The proposed network has enormous geographic scale. The belt on land runs through the continents of Asia, Europe and Africa, connecting China, Central Asia, Russia and Europe in the north, and linking China with the Persian Gulf and the Mediterranean Sea through Central Asia and the Indian Ocean in the south. The maritime route starts from China's coast to Europe through the South China Sea and the Indian Ocean in one route and to the South Pacific in the other – estimated to cover 4.4 billion people and US$2.1 trillion gross production, respectively 63 percent of world population and 29 percent of world GDP.

China’s vision is no less impressive than the geographic scope. The belt and road will not only enhance “five connections” – trade, infrastructure, investment, capital and people – it will create a community with “shared interests, destiny and responsibilities.” China hopes the network will become two wings of Asia, with China at the head of this flying eagle.

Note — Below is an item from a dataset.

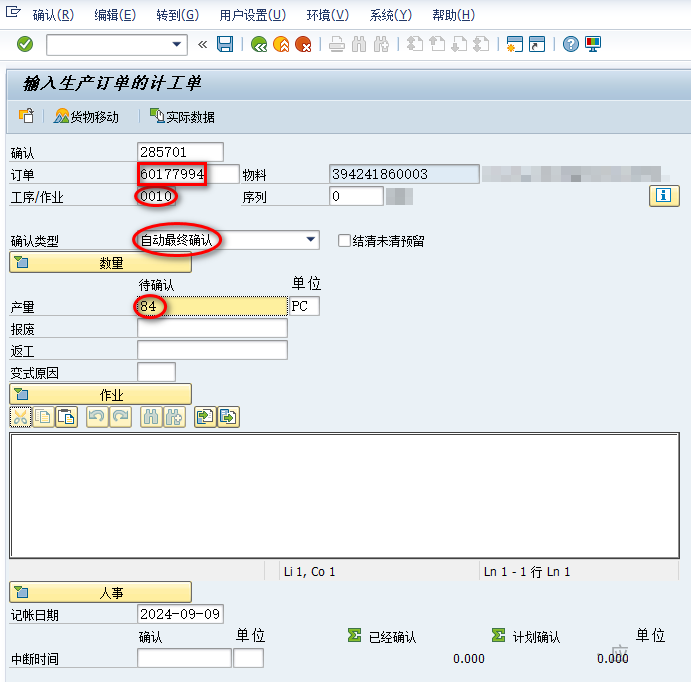
Task: Expand the command field dropdown arrow
Action: (178, 44)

The belt and road form a massive China Circle that does not overlap with US territory. China does not want a confrontation. With this emerging circle, China will have more equal footing vis-à-vis US in the international economy:

US politicians should not bury their heads in the sand. The rise of emerging countries is inevitable.

The emerging China Circle poses three questions for US politicians:

Does containing China work? Probably not. China’s manufacturing capacity, domestic market and foreign reserves are big enough to create its own circle. Many countries will decline to support containment measures, as shown when many nations ignored US advice to avoid AIIB membership. Despite US admonitions against joining AIB, most major economies, 57 in all, applied as founding members.

Shall the US welcome China’s rise and the emerging China Circle? It’s not wise for US politicians to bury their heads in the sand. The rise of emerging countries is inevitable. The rise of China Circle, along with an Indian Circle and Brazil Circle, is unstoppable. Obama’s State of the Union address in 2015 and recent congressional trade debates fail to offer a global vision, by arguing that US policymakers should ensure the US, not China, to write rules of the global economy. Sadly, their worries center solely on putting US workers and business at a disadvantage. In assuming global leadership, the United States should welcome China’s more equal-footing participation in updating rules and recognize that its growing influence may be a force for good. China’s belt and road, if successful, may be such an example, helping fill capital gaps in badly needed infrastructure, economic development and political institutions throughout Eurasia. A more developed region could create a bigger economic pie for everyone, including US business and workers. Success could also undermine terrorism and radical movements.

Will supporting China's One Belt, One Road, compromise core universal values and high environmental and labor standards? These are key areas where the US can show leadership and remain a keystone of the 21st century global economic architecture. But a keystone must work with other stones rather than stand alone.  


Shuaihua Wallace Cheng

, PhD, is managing director, ICTSD China, the International Centre for Trade and Sustainable Development, and a Yale World Fellow in 2015.